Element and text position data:
* BEGIN *

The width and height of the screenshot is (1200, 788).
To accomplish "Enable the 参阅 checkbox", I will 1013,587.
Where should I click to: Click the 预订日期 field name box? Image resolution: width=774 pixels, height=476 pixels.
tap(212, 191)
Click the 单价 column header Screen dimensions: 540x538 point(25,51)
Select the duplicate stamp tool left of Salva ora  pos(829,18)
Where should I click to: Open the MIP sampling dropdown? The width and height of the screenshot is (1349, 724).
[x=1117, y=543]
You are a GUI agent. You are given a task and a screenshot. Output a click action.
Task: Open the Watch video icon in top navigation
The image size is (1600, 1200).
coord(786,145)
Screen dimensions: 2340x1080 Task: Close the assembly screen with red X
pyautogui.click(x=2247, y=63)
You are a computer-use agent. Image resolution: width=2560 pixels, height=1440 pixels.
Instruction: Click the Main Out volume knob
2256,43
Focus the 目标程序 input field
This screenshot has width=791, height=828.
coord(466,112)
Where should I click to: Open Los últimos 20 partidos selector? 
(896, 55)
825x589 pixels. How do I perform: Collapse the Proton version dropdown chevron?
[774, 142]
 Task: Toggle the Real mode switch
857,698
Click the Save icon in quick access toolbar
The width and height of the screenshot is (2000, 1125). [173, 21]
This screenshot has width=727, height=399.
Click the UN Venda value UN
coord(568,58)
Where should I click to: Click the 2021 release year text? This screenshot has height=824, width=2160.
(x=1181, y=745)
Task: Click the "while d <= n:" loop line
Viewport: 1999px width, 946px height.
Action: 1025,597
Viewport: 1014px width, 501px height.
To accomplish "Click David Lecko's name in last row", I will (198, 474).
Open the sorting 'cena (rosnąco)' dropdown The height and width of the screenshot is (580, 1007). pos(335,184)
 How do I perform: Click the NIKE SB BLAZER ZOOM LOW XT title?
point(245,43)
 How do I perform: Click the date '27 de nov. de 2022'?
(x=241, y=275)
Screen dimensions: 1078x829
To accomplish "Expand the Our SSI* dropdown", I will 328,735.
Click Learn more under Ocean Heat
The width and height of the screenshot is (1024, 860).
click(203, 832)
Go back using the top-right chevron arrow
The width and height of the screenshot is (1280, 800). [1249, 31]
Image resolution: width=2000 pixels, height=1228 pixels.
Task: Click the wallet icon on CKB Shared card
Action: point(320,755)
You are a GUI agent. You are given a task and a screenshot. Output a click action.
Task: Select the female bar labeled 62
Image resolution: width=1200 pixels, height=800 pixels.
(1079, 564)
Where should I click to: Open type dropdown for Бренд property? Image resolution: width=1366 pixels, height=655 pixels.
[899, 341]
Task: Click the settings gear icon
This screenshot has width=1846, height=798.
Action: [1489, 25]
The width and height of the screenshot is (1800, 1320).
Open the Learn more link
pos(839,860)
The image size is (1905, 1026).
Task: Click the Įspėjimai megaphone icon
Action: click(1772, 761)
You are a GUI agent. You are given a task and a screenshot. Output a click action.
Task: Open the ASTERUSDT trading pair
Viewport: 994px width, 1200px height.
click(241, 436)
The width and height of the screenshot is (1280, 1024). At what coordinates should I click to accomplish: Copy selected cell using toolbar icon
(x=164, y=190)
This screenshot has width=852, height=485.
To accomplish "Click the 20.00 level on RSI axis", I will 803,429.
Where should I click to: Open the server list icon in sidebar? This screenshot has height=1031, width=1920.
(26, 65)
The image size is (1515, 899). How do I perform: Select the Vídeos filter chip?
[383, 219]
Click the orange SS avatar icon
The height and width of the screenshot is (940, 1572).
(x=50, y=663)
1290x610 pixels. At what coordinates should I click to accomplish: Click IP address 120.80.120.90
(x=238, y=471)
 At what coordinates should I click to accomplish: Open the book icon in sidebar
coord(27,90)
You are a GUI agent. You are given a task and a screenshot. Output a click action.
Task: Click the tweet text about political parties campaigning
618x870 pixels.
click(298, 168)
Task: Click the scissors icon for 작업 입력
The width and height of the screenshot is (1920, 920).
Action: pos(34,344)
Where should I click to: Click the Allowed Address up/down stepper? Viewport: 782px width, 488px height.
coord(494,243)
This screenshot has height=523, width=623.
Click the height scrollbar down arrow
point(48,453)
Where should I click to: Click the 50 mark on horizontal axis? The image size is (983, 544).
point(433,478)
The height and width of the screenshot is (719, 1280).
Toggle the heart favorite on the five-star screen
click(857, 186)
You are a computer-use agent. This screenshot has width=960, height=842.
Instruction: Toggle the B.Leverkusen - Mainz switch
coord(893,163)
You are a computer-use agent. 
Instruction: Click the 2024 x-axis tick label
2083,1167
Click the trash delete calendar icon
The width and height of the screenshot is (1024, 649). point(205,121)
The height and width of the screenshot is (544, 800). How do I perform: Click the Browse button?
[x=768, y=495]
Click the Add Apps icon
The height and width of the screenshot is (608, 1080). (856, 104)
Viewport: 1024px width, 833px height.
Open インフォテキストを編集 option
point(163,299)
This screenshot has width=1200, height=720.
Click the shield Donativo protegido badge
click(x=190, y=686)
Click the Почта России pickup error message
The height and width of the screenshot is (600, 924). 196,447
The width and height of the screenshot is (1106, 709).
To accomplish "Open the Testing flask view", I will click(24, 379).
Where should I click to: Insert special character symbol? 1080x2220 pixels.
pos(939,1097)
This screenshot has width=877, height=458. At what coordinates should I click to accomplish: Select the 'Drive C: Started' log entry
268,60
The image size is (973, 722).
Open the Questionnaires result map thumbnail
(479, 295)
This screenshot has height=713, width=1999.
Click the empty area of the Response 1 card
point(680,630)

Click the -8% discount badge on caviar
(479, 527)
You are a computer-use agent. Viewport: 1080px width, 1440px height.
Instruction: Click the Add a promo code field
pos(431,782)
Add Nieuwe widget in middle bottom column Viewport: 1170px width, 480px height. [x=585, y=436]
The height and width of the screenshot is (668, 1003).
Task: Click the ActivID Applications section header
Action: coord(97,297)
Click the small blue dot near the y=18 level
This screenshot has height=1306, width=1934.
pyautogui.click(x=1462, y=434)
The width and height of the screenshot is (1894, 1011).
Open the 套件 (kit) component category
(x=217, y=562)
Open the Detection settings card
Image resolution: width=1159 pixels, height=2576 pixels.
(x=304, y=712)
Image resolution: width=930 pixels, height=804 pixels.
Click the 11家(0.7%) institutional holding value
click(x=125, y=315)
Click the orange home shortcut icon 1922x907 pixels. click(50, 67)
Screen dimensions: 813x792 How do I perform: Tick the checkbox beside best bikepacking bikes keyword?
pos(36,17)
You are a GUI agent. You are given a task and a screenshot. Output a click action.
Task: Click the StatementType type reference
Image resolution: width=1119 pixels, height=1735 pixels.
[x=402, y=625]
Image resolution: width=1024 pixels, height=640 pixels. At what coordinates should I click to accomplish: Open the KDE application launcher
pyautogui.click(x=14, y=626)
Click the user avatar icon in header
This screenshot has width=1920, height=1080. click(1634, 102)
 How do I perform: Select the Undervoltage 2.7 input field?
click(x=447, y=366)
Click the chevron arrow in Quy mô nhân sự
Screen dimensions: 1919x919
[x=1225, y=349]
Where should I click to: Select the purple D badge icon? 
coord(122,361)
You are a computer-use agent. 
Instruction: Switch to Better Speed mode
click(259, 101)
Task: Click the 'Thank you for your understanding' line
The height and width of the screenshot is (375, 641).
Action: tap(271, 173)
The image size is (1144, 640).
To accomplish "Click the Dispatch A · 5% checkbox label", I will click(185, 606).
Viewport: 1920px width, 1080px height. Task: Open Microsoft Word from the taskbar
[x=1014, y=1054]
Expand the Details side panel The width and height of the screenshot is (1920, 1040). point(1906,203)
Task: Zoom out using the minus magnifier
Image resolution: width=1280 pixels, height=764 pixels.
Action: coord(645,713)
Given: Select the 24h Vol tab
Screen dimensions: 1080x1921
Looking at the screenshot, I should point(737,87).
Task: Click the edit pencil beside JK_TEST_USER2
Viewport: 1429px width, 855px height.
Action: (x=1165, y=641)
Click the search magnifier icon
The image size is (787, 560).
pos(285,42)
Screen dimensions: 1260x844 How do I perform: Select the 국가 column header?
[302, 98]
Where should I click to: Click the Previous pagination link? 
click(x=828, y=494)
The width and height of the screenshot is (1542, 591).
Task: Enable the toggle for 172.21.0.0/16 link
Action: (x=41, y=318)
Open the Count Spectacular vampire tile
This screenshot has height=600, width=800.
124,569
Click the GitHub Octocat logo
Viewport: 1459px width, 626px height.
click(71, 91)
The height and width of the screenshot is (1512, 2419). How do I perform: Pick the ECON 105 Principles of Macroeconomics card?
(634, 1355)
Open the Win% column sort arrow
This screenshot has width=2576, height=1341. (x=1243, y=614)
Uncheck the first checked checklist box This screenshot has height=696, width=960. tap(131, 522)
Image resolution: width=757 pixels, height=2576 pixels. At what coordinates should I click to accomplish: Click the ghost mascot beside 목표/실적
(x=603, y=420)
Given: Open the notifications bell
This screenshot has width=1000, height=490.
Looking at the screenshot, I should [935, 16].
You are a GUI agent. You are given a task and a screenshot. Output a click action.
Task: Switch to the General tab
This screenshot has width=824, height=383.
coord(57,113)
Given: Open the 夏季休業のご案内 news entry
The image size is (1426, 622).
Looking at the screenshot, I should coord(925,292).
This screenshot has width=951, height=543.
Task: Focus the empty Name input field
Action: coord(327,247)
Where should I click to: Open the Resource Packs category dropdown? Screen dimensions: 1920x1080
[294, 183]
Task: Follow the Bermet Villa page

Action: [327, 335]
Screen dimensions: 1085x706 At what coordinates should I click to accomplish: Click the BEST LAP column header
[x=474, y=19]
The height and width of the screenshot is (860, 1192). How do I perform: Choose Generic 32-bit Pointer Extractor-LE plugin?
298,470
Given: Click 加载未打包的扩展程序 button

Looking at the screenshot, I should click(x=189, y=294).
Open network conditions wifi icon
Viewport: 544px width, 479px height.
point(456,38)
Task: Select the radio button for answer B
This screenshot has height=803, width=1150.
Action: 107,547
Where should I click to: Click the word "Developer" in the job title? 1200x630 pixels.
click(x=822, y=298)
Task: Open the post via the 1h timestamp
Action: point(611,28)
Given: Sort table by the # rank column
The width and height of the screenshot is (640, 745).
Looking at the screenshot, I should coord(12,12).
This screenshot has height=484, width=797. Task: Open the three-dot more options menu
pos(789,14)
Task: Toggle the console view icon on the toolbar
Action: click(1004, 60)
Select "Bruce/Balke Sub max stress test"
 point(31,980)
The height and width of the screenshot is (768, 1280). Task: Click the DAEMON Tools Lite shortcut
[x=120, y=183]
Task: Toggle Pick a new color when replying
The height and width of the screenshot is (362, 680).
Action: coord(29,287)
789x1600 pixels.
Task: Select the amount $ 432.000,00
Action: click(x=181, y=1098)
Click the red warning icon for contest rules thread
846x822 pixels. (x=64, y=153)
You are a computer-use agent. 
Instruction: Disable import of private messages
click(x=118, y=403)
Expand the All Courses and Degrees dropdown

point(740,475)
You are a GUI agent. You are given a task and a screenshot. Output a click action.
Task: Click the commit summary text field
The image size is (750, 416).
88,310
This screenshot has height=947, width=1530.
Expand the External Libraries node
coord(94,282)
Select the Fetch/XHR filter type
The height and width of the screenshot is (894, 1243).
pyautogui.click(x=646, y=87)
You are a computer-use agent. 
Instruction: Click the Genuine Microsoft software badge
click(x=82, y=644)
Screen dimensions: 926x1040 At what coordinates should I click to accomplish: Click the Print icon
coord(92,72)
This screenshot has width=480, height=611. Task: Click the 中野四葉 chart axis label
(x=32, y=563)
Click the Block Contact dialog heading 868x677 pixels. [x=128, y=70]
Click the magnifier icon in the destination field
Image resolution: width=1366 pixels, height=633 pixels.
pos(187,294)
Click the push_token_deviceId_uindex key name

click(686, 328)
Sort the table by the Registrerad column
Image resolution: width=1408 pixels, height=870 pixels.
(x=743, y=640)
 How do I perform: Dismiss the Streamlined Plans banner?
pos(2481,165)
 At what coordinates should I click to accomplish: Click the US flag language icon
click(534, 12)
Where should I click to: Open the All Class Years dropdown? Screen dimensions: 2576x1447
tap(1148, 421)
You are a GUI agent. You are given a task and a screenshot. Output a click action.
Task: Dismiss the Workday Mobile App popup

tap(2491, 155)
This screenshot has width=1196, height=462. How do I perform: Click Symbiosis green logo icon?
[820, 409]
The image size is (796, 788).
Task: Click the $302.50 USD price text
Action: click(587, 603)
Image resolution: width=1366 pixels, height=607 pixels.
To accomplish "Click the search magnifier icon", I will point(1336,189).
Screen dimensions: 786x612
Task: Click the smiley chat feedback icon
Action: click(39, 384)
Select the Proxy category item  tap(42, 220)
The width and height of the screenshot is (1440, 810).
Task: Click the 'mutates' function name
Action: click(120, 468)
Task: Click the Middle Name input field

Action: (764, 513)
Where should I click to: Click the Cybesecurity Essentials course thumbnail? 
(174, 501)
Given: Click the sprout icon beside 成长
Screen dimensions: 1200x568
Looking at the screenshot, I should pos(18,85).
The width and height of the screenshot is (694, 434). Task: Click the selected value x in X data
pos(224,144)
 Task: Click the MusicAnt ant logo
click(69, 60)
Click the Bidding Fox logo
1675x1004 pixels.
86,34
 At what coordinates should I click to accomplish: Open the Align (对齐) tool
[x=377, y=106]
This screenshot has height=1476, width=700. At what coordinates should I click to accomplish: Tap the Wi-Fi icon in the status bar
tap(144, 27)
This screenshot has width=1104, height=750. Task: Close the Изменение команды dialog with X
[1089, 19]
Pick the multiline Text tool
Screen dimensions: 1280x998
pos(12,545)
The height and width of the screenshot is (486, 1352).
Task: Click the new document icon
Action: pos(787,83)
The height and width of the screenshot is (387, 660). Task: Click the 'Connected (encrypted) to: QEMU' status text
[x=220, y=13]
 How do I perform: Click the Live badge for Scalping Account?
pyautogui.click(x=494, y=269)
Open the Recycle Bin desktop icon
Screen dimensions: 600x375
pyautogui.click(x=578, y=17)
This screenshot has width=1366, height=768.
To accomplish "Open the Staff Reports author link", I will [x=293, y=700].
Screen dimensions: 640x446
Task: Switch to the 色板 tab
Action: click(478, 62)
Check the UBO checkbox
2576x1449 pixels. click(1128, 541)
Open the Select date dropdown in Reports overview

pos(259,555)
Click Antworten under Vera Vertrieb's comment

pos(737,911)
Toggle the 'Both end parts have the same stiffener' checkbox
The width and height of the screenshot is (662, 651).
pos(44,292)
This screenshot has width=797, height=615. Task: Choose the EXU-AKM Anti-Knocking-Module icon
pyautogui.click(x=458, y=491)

* END *

= TASK DESCRIPTION =
Copy the lines of the items that start at the line containing "Task: Follow the Bermet Villa page" and end at the line containing "Action: point(611,28)", including both of those lines.

= RESULT BELOW =
Task: Follow the Bermet Villa page

Action: [327, 335]
Screen dimensions: 1085x706 At what coordinates should I click to accomplish: Click the BEST LAP column header
[x=474, y=19]
The height and width of the screenshot is (860, 1192). How do I perform: Choose Generic 32-bit Pointer Extractor-LE plugin?
298,470
Given: Click 加载未打包的扩展程序 button

Looking at the screenshot, I should click(x=189, y=294).
Open network conditions wifi icon
Viewport: 544px width, 479px height.
point(456,38)
Task: Select the radio button for answer B
This screenshot has height=803, width=1150.
Action: 107,547
Where should I click to: Click the word "Developer" in the job title? 1200x630 pixels.
click(x=822, y=298)
Task: Open the post via the 1h timestamp
Action: point(611,28)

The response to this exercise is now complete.